STATEMENT ON NEVIS ELECTION CASE by the St. Kitts & Nevis Bar Association

But even after they go there will remain serious problems with the system of registration of voters.

The problems were only partly addressed in 2007. They should now be addressed completely if not there will be more confusion, more disputes, more petitions and the reputation of our country will sink even lower.

The three most pressing issues to my mind are:

1) The provisions and process for determining residence of the locally resident voter

2) The provisions and process to determine the registration of overseas voters and

3) The dispute resolution process.

I am strongly of the view that proportional representation is the fairest way to accommodate the overseas vote. However I recognize that this will require constitutional change. That will be left for future generations who, with the benefit of hindsight, will appreciate that a system designed to satisfy party politics, one way or the other, is a recipe for confusion.
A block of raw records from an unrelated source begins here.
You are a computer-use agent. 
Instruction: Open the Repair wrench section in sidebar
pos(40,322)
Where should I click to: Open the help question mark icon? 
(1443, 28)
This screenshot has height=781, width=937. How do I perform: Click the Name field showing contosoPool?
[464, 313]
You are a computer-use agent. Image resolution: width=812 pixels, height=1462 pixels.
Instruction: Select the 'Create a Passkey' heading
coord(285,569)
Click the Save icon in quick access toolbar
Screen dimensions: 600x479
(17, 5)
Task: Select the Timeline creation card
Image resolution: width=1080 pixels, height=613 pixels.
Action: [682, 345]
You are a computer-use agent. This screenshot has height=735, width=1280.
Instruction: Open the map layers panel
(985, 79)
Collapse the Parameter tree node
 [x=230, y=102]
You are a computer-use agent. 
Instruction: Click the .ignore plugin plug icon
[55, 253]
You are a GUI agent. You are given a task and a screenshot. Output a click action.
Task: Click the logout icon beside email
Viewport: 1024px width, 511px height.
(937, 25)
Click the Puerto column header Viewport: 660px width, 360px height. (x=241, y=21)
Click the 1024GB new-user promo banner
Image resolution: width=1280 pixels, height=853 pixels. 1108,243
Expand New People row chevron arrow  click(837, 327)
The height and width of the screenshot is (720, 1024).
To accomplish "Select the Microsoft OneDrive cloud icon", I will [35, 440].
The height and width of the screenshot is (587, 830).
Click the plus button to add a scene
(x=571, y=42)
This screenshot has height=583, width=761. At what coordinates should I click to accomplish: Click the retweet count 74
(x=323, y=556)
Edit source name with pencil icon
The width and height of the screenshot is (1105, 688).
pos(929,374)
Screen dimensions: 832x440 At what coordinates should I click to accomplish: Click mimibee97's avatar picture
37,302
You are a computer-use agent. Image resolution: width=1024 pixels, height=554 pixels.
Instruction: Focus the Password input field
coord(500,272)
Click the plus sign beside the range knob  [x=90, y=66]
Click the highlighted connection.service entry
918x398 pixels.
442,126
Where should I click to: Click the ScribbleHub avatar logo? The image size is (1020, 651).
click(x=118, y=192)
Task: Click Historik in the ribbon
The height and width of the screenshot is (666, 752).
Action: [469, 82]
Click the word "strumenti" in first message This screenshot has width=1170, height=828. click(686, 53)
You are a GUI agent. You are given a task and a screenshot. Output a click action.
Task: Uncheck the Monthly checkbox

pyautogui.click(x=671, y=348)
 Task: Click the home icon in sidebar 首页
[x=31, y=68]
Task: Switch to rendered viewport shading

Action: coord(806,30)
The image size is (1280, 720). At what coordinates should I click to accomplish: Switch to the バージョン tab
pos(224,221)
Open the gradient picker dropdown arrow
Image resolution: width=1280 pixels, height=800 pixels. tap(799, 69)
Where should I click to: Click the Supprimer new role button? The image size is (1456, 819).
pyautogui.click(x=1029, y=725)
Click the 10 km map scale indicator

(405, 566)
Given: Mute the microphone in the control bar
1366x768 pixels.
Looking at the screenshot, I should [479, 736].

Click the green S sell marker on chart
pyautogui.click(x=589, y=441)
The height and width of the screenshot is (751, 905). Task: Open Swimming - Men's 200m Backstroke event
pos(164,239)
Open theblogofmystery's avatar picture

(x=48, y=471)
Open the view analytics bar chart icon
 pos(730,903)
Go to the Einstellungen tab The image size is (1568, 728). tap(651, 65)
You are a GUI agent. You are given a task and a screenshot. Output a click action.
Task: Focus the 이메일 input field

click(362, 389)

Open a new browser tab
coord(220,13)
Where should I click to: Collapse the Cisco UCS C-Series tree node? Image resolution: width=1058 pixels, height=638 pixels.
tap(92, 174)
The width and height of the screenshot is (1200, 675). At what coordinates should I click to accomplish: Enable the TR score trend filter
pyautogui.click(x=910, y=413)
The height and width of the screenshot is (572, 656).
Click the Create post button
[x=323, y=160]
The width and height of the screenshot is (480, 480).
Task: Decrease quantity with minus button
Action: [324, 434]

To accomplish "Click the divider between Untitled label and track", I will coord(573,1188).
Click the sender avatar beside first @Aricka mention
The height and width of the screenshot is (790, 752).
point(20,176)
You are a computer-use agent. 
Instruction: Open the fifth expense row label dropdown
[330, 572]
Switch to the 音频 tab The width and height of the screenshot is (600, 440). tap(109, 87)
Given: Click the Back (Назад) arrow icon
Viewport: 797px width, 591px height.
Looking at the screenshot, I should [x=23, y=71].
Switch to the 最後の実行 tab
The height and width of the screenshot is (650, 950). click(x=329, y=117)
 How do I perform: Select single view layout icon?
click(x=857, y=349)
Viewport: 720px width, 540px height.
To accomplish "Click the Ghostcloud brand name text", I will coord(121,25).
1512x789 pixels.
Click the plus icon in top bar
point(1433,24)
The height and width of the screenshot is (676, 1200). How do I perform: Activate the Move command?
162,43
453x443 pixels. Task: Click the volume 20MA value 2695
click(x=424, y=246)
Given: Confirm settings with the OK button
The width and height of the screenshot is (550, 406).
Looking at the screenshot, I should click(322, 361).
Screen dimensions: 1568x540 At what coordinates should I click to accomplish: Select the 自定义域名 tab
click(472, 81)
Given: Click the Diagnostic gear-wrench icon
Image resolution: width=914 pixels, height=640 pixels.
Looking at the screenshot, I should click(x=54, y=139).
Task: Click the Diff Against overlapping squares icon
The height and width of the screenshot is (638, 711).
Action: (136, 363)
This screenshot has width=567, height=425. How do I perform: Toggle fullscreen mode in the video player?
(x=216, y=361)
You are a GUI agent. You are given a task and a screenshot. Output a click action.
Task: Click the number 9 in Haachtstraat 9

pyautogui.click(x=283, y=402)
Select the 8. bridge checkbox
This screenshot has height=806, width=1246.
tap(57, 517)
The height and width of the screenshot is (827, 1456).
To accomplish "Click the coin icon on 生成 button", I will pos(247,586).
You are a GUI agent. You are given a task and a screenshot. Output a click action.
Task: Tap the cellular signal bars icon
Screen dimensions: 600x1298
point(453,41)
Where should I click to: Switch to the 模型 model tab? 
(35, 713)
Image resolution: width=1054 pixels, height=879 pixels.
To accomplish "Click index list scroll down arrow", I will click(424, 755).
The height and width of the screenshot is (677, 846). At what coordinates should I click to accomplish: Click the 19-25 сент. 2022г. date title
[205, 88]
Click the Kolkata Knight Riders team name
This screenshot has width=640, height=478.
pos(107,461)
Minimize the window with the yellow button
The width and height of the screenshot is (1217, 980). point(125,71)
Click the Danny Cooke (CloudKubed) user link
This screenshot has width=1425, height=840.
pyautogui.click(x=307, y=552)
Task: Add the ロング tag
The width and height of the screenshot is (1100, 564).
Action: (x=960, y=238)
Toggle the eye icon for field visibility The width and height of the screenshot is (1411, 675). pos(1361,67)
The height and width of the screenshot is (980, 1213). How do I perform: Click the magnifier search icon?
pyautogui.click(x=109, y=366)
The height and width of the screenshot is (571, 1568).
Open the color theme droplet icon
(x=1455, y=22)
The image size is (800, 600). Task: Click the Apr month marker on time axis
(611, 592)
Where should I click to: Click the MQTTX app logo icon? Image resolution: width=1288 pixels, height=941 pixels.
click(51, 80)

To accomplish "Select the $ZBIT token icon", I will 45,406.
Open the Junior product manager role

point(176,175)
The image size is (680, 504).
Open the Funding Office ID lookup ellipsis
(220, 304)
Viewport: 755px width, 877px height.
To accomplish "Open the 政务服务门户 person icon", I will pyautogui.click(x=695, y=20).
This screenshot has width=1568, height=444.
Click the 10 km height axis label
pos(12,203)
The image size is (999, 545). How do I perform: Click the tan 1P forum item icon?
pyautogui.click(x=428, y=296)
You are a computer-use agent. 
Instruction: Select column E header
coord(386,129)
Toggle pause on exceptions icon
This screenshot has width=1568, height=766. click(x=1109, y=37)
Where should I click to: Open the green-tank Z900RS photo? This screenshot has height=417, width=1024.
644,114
With that reservation I will offer some solutions which can be introduced by legislation without constitutional amendment.

1) A voter, whether confirmed in the 2008 process or registered during or after, should, if challenged, be required to prove his residence. The current system that the challenger must prove a negative i.e. that the voter does not reside where he says, is a totally unreasonable requirement. There are many simple ways in which a voter can prove his residence including utility bills, bank records, passport, driver’s licence, social security and other public records. If he has none of these then he can bring witnesses. A form giving details of residence should be produced to be completed by the voter and sworn on oath so that any lie will expose the voter to a perjury charge. Likewise any person giving evidence in support of a voter should do so on oath and be subject to cross examination.

2) Every person applying anew to be registered should complete the same form and produce the same type of evidence.

3) The spurious concept of domicile as a basis for registration as an overseas voter should be abolished. Overseas voters should be required to complete a detailed questionnaire to show a real and direct connection with the constituency such as place of birth or the last place of residence in the Federation for more than 12 months as verifiable by documentary proof.

In addition such residence should be supported by an affidavit of a person resident in the Federation and on the voters list for the constituency. The applicant should also swear an affidavit as to the truth of his answers to the questionnaire. Citizens who have never resided in the Federation should not be allowed to vote.

4) There should be clear and fair provisions for service on a voter of notice of a challenge to his registration. Personal service should be the primary means of service on residents. Service on existing overseas voters should be by publishing a list at the electoral office and also by advertisement in two local newspapers with ample time to respond.

Every new overseas voter should be required to give a local address for service on him of a challenge against his registration. Any overseas voter whose registration is challenged should have to appear or to provide documentary evidence or witnesses to support his entitlement to registration in the constituency. He should be protected by having the right to recover his expenses and other financial loss should a challenge fail. That is not an unreasonable imposition for the right to an overseas vote. It will deter abuse of the system by citizens resident overseas.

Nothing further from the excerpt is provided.